Comparison of Disdrometer and X-Band Mobile Radar Observations in Convective Precipitation

2014 ◽  
Vol 142 (7) ◽  
pp. 2414-2435 ◽  
Author(s):  
Evan A. Kalina ◽  
Katja Friedrich ◽  
Scott M. Ellis ◽  
Donald W. Burgess
Keyword(s):  
Attenuation Correction ◽  
Numerical Models ◽  
Radar Data ◽  
Convective Precipitation ◽  
Radar Signal ◽  
Squall Line ◽  
Drop Shape ◽  
X Band ◽  
Signal Quality Index ◽  
Differential Reflectivity

Abstract Microphysical data from thunderstorms are sparse, yet they are essential to validate microphysical schemes in numerical models.

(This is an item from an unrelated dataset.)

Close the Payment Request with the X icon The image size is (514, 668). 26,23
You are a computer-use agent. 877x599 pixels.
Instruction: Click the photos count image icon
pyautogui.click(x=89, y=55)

Mobile, dual-polarization, X-band radars are capable of providing a wealth of data that include radar reflectivity, drop shape, and hydrometeor type. However, X-band radars suffer from beam attenuation in heavy rainfall and hail, which can be partially corrected with attenuation correction schemes. In this research, the authors compare surface disdrometer observations to results from a differential phase-based attenuation correction scheme. This scheme is applied to data recorded by the National Oceanic and Atmospheric Administration (NOAA) X-band dual-polarized (NOXP) mobile radar, which was deployed during the second Verification of the Origins of Rotation in Tornadoes Experiment (VORTEX2). Results are presented from five supercell thunderstorms and one squall line (183 min of data). The median disagreement (radar–disdrometer) in attenuation-corrected reflectivity Z and differential reflectivity ZDR is just 1.0 and 0.19 dB, respectively. However, two data subsets reveal much larger discrepancies in Z (ZDR): 5.8 (1.6) dB in a hailstorm and −13 (−0.61) dB when the radar signal quality index (SQI) is less than 0.8. The discrepancies are much smaller when disdrometer and S-band Weather Surveillance Radar-1988 Doppler (WSR-88D) Z are compared, with differences of −1.5 dB (hailstorm) and −0.66 dB (NOXP SQI < 0.8). A comparison of the hydrometeor type retrieved from disdrometer and NOXP radar data is also presented, in which the same class is assigned 63% of the time.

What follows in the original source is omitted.